Stored records
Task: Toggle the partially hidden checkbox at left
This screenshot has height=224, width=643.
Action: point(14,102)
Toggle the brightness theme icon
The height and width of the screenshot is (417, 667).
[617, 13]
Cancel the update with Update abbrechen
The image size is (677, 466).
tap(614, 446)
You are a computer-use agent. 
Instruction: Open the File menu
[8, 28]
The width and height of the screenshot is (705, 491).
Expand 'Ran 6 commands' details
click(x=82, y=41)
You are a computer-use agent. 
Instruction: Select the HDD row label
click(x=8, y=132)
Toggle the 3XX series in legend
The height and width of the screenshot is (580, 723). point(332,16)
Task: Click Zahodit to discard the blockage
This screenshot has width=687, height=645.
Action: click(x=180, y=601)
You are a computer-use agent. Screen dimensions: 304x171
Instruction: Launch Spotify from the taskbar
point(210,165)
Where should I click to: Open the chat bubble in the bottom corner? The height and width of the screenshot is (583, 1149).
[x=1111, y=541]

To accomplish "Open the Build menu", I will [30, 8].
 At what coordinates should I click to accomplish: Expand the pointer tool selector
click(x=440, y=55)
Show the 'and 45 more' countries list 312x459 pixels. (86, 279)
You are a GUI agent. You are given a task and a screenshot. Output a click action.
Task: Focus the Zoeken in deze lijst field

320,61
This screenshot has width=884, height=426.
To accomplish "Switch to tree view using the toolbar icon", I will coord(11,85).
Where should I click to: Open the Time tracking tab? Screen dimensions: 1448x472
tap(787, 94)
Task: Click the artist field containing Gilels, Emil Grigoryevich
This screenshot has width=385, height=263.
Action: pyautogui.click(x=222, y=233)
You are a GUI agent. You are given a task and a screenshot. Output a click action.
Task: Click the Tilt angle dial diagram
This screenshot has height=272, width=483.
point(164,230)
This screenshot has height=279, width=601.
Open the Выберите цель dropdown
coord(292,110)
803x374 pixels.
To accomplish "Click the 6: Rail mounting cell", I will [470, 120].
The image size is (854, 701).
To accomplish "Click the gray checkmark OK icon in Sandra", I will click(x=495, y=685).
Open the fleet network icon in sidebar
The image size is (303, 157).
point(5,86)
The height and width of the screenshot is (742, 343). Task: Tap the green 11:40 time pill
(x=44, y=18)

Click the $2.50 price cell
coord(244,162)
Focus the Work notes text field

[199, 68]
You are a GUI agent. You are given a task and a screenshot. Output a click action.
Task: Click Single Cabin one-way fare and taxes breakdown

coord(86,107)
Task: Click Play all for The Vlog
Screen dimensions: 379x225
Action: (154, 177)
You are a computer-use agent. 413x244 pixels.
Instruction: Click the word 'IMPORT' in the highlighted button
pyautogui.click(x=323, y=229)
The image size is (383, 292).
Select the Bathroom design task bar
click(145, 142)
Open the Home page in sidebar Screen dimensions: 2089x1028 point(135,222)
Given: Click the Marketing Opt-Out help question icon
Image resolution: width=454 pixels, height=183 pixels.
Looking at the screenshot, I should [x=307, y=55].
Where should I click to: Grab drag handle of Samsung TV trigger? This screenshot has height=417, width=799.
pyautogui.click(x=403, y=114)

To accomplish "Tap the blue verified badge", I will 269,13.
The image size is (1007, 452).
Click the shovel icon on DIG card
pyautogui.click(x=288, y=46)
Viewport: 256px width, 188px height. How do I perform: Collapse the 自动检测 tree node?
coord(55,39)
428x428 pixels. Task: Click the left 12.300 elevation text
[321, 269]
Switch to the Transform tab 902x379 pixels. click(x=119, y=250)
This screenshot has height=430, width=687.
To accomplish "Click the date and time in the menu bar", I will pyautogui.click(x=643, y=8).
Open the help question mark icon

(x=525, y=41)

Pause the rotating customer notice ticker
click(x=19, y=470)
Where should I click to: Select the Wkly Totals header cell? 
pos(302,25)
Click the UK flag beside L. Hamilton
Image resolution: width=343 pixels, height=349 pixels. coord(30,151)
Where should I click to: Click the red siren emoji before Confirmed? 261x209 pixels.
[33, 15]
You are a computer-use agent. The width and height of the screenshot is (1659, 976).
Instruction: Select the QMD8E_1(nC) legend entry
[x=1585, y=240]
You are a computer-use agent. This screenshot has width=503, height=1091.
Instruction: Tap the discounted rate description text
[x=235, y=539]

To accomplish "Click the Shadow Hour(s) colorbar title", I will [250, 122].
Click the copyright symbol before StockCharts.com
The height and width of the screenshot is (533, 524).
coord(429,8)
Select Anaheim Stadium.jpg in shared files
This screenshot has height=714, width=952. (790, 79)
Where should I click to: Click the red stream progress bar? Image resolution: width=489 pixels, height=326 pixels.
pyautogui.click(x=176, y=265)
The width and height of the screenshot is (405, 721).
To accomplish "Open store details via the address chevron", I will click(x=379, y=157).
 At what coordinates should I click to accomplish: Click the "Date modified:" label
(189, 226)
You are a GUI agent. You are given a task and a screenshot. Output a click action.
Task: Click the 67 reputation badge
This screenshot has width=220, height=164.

**Task prompt**
Show all lines in the entries above where the word "Switch" appears.

**Solution**
To accomplish "Switch to tree view using the toolbar icon", I will coord(11,85).
Switch to the Transform tab 902x379 pixels. click(x=119, y=250)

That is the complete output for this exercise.